このブログでは、造形リトミック教室での日々のふとした出来事や気づきを記述しています。知的障害や発達障害をもつひとりひとりの生徒さんの学びと成長の姿を共有し、親御さんと共に療育についてゆったり楽しく考えていきたいと思います。
※ここでは親御さんの了承をいただいた記述をお伝えしています※

おはようございます。造形リトミック・国立教室の富澤です。

Tさんは、料理や食物について専門に学んだ生徒さんです。専門学校時代には、和食、洋食、中華料理などさまざまな調理実習があったそうです。特に和食の天ぷらの実習が思い出深いとのことです。
その時のことについて話題に取り上げてみました。

エビにていねいに衣をつける。
あわてない。急がない。
ボタッとならないように、エビをそーっと油の中に入れる。
ジュワジュワジュワーとなってくるから、じっと待つ。
油がパチンとはねることもあるので気をつける。
エビをクルクルと動かしすぎない。じっと待つ。
ほんの少し色がついたら、エビを油の中からとりだして、油を切る。
ポタポタ油が切れるまで、じっと待つ。
油に落とさないように気をつける。
衣がとれないように、そっとお皿に乗せる。
いいにおい。
湯気が立って、できたて。
ホカホカ、おいしそう。
さあ、いよいよいただきます。
エビの天ぷらを食べたときの音は・・・サクッ、サクッ、モグモグモグ・・・

「ていねいに」「そーっと」「そっと」という言葉から、美しい所作が目に浮かびます。「あわてない」「急がない」「ほんの少し色がついたら」「じっと待つ」「気をつける」という言葉から、手順に適した注意深い動作やタイミングを見極める専門家の姿が感じられます。
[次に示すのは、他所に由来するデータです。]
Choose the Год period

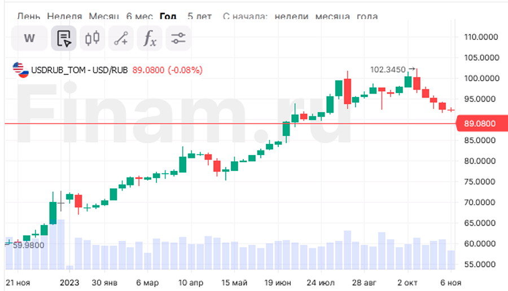(x=167, y=16)
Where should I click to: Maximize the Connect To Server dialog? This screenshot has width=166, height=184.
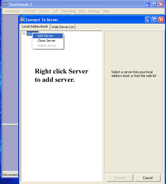155,19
「ボタッ」「ジュワジュワジュワー」「パチン」「ポタポタ」「いいにおい」「ホカホカ」という言葉から、エビが天ぷらになっていく様子、台所でのいろいろな音、漂ういいにおい、できあがりが待ち遠しい気持ちなど様々な情景が広がってくるようです。

「サクッ、サクッ、モグモグモグ・・・」という言葉は、おなかも心も満腹になっていく幸せな音です。

先日から所長室ブログで数回にわたって取り上げている「日常の言語」。伝達の道具や記号だけにとどまらない言語には、「伝えたい」「わかりあいたい」という思いが添えられていて、気持ちを動かすエネルギーがあります。

まさしく言葉は人の間で育つもの、人と人との関わりにおいて育んでいくものです。生徒さん一人一人にある言葉の種、言葉の芽を大切に育んでいきたいと思っています。